Page MenuHomePhabricator

prometheus: upgrade to >= 2.12
Closed, ResolvedPublic

Description

Follow-up for T222112 and https://wikitech.wikimedia.org/wiki/Incident_documentation/20190425-prometheus.

bbrazil says we might be helped by upgrading to >= 2.9.2, citing "various improvements to the [tsdb] postings logic" made between 2.7.2 and then.

Event Timeline

+1 to testing/PoC 2.9.2; we're using Debian Prometheus packages mostly verbatim, but adding back the k8s discovery + dependencies back as they are not shipped in Debian. For testing purposes we can even simply use upstream's binary tho.

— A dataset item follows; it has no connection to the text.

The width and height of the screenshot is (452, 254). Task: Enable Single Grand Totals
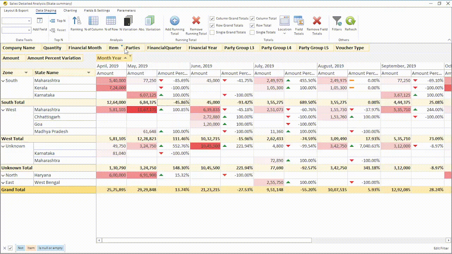[x=212, y=32]
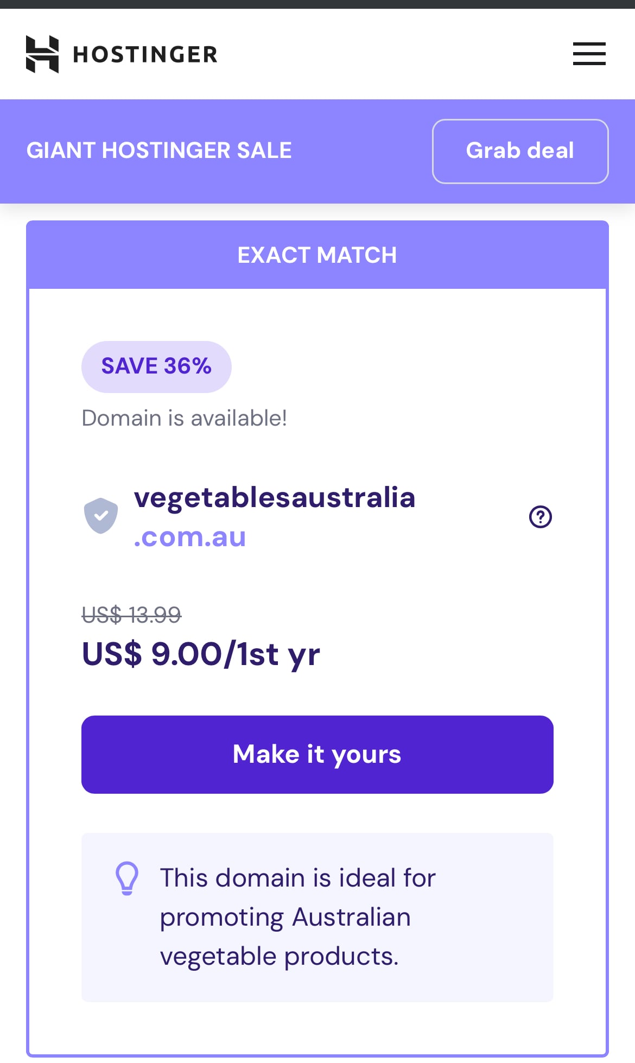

Dzahn triaged this task as Medium priority.Apr 30 2019, 9:33 PM
fgiunchedi renamed this task from prometheus: upgrade to 2.9.2 to prometheus: upgrade to 2.11.Jul 8 2019, 1:09 PM
fgiunchedi updated the task description. (Show Details)
fgiunchedi renamed this task from prometheus: upgrade to 2.11 to prometheus: upgrade to 2.12.Aug 19 2019, 1:00 PM
fgiunchedi renamed this task from prometheus: upgrade to 2.12 to prometheus: upgrade to >= 2.12.Jul 6 2020, 12:05 PM

I took the change of Bullseye upcoming upgrade to build a Prometheus 2.24.1 + k8s package in the wmf/bullseye in the operations/debs/prometheus repo, the package works fine on Buster too so we can use it to upgrade Prometheus across the board.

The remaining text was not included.